▶ **Task description**: Go through the entries below and print, exactly, the lines starting at the one with "This screenshot has width=1279, height=800." and ending at the one with "Open Account security", keeping both ends and no others.

--- START ---

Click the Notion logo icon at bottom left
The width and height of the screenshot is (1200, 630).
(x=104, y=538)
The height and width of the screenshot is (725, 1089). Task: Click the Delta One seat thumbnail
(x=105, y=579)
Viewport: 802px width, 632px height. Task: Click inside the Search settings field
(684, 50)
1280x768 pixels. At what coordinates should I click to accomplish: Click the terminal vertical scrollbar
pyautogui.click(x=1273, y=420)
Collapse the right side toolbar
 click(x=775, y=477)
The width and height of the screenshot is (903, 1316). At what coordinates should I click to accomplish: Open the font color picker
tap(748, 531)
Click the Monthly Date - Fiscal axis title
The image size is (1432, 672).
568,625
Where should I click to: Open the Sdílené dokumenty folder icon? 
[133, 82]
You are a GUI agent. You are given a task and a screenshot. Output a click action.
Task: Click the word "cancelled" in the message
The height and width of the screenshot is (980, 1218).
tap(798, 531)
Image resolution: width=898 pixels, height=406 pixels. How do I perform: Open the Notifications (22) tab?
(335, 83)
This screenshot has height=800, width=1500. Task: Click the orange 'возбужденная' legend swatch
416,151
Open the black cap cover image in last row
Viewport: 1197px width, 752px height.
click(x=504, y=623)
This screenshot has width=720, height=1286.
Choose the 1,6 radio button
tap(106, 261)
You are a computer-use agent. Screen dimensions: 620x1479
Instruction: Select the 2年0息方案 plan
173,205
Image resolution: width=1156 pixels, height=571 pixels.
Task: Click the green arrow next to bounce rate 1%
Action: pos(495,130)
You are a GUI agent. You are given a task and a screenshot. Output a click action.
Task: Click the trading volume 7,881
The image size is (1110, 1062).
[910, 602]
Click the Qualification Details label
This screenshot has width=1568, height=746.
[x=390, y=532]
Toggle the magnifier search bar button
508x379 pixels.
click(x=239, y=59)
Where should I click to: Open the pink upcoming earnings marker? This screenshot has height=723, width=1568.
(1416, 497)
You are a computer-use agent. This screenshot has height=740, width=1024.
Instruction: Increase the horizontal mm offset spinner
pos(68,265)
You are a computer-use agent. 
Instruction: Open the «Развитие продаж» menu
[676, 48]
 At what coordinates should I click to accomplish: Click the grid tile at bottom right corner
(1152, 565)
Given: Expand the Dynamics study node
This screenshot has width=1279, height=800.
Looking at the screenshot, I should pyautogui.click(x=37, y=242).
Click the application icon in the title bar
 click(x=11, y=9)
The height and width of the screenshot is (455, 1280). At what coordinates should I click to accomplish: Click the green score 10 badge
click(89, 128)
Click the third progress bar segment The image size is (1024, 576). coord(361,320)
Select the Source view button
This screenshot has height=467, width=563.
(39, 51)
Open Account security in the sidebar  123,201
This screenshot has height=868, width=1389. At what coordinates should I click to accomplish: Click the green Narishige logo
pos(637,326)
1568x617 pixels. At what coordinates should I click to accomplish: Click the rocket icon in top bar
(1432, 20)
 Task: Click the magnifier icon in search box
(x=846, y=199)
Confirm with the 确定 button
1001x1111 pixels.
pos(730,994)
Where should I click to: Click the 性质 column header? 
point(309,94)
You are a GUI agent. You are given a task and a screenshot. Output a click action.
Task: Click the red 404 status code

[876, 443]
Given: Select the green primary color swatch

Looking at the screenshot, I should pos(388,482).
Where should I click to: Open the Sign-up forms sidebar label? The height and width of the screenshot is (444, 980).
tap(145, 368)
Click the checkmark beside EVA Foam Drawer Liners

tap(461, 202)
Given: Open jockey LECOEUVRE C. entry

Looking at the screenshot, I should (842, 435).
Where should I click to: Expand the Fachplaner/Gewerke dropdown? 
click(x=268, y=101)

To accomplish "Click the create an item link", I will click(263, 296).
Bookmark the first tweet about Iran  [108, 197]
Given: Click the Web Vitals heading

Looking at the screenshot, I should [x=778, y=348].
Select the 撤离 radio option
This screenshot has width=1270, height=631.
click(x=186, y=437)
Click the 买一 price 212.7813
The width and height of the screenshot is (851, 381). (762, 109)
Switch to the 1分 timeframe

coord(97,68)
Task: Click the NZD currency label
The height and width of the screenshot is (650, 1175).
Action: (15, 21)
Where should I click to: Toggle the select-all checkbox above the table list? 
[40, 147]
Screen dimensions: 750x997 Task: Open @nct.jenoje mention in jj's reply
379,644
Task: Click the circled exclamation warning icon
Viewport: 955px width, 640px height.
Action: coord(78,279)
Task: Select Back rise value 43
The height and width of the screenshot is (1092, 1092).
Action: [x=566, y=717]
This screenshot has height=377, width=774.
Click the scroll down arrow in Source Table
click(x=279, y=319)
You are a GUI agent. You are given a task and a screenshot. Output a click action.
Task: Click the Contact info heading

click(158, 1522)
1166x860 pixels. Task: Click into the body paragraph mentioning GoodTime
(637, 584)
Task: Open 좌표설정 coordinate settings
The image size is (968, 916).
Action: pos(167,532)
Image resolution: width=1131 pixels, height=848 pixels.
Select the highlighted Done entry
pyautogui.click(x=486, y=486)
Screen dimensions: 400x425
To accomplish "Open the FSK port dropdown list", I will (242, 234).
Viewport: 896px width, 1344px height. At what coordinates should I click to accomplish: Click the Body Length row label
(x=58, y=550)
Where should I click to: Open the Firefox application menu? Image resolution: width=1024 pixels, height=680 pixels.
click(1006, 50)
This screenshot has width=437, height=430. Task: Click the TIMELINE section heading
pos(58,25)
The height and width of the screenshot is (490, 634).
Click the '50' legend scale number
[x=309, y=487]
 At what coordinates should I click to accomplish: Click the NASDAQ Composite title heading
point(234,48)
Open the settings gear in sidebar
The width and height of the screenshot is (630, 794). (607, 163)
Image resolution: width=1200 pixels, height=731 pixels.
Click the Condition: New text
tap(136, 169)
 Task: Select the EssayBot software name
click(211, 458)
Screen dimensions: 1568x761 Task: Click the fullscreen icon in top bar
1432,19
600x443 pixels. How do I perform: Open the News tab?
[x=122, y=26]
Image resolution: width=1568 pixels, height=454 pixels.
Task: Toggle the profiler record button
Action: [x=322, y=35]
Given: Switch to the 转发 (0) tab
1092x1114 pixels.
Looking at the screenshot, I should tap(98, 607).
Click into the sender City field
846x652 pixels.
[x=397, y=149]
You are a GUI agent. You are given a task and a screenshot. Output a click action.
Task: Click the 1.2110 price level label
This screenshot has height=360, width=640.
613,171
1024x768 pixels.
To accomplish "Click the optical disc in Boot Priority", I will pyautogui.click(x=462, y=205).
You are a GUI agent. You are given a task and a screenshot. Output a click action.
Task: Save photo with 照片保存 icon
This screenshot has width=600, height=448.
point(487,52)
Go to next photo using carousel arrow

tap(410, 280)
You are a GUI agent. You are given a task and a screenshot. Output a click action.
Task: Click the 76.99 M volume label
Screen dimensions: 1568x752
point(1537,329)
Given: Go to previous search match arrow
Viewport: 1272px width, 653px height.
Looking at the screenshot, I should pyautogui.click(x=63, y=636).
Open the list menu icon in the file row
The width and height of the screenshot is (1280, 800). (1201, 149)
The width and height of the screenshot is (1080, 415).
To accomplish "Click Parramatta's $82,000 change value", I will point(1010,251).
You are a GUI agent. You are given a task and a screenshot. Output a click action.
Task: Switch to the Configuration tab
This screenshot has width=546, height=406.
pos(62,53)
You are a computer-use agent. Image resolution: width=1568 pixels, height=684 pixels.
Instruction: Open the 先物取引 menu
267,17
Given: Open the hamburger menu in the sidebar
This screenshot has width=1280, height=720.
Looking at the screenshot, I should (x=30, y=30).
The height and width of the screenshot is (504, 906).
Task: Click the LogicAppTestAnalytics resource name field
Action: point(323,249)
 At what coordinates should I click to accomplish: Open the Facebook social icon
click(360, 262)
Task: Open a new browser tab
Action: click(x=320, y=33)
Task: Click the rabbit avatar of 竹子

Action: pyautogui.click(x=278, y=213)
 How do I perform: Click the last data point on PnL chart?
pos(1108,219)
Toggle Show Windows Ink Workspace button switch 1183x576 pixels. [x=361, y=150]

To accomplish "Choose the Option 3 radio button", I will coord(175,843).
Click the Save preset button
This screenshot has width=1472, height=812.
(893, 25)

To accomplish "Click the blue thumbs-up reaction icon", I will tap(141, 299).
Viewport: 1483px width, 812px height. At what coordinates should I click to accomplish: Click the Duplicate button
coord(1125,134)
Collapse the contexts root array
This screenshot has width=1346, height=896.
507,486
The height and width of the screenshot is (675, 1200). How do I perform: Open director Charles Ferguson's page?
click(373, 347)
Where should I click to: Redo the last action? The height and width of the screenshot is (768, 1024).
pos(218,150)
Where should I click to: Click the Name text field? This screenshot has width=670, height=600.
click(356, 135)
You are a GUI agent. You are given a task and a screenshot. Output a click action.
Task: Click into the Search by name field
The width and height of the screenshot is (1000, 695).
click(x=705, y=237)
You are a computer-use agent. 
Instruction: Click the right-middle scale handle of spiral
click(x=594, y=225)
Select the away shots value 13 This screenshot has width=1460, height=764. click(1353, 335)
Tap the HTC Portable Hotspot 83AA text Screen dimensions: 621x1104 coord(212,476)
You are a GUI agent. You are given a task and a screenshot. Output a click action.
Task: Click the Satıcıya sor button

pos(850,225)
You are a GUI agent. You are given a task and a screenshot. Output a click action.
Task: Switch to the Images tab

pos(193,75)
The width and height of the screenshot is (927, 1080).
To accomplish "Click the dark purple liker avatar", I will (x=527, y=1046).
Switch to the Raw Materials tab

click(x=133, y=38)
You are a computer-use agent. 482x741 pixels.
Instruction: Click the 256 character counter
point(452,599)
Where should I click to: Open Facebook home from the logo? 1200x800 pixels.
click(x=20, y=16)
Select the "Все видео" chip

--- END ---

▶ **Response box**:
This screenshot has width=1279, height=800.
Looking at the screenshot, I should pyautogui.click(x=37, y=242).
Click the application icon in the title bar
 click(x=11, y=9)
The height and width of the screenshot is (455, 1280). At what coordinates should I click to accomplish: Click the green score 10 badge
click(89, 128)
Click the third progress bar segment The image size is (1024, 576). coord(361,320)
Select the Source view button
This screenshot has height=467, width=563.
(39, 51)
Open Account security in the sidebar  123,201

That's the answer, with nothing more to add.